Implementing the ‘no dogs allowed’ rule is barbaric

PUBLISHED : Monday, 16 May, 2016, 5:38pm
UPDATED : Monday, 16 May, 2016, 5:38pm

On many private estates, enlightened incorporated owners’ committees turn a blind eye to dog keeping in the interests of maintaining harmony among residents, but when it is decided to enforce the “no dogs allowed” rule, an “us versus them” mentality begins to arise and the poor dog owners and their pets become enemy No 1 in the eyes of the dog haters.

The average dog is as smart as a two-year-old human. It is considered cruel to abandon a child, so why does the law order it to happen to a dog? Those who demand that this deed of mutual covenant clause be enforced need to realise that laws do become outdated and in need of change, the MTR has obsolete by-laws which need to be scrapped, the law protecting the legal sale of ivory needs to be amended.

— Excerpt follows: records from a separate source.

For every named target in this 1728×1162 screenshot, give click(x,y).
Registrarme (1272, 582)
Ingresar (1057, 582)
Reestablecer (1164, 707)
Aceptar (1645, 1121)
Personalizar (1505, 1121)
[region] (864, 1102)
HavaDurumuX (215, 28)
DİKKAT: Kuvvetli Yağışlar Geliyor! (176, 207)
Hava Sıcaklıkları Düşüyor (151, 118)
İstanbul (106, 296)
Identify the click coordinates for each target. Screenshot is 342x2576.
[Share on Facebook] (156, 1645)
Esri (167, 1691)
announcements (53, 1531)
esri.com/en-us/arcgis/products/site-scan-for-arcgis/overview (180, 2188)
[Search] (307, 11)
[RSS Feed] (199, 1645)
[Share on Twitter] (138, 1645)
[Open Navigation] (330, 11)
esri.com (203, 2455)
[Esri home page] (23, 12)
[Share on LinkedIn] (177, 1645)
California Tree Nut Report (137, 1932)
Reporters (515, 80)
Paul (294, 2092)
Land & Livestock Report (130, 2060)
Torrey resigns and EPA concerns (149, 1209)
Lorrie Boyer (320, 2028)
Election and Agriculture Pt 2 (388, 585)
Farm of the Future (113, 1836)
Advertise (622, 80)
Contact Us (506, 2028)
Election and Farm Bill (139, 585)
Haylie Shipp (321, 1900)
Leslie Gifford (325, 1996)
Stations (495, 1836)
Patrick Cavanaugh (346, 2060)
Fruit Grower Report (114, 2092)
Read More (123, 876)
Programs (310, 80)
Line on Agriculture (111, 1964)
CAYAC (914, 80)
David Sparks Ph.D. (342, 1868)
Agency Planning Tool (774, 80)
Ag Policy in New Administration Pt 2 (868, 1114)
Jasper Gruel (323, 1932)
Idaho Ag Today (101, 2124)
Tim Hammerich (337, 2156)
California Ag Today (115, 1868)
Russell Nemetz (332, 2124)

Residents who bought their homes decades ago cannot be accused of deliberately breaking rules if dog keeping has become the norm. How many owners actually memorise the “no dogs allowed” clause if at the time of purchase, they have very little interest in ever owning one?

Some apartments are ideal for raising dogs, the dogs have constant companionship, vets’ fees are met, dog walking is no issue, yet owners face losing a beloved family member because of this obsolete clause. No elderly dog with health issues has any chance of being re-homed. It is court-sanctioned murder for the owner to be left with no option but to euthanise a healthy sentient being in the name of justice.

Shockingly, there are people who are incapable of empathy or compassion, completely unaware of the grief they cause by forcing owner and dog apart. Even allowing the dog to live out its natural life is rejected outright.

Responsible dog ownership is very important, but the “no dogs allowed” rule does not differentiate between those owners who obediently follow all regulations, causing no annoyance, and those who do not, it is “out with the dogs” regardless of how well behaved the dogs are. In his article (“Hong Kong is no city for dogs, but does it have to be that way?” May 6), Yonden Lhatoo so rightly says dogs have “so much unconditional love and affection to give, so much joy to share”.

Our courts need to stop this senseless persecution. Implementation of the “no dogs allowed” clause is neither educated nor civilised; it is barbaric.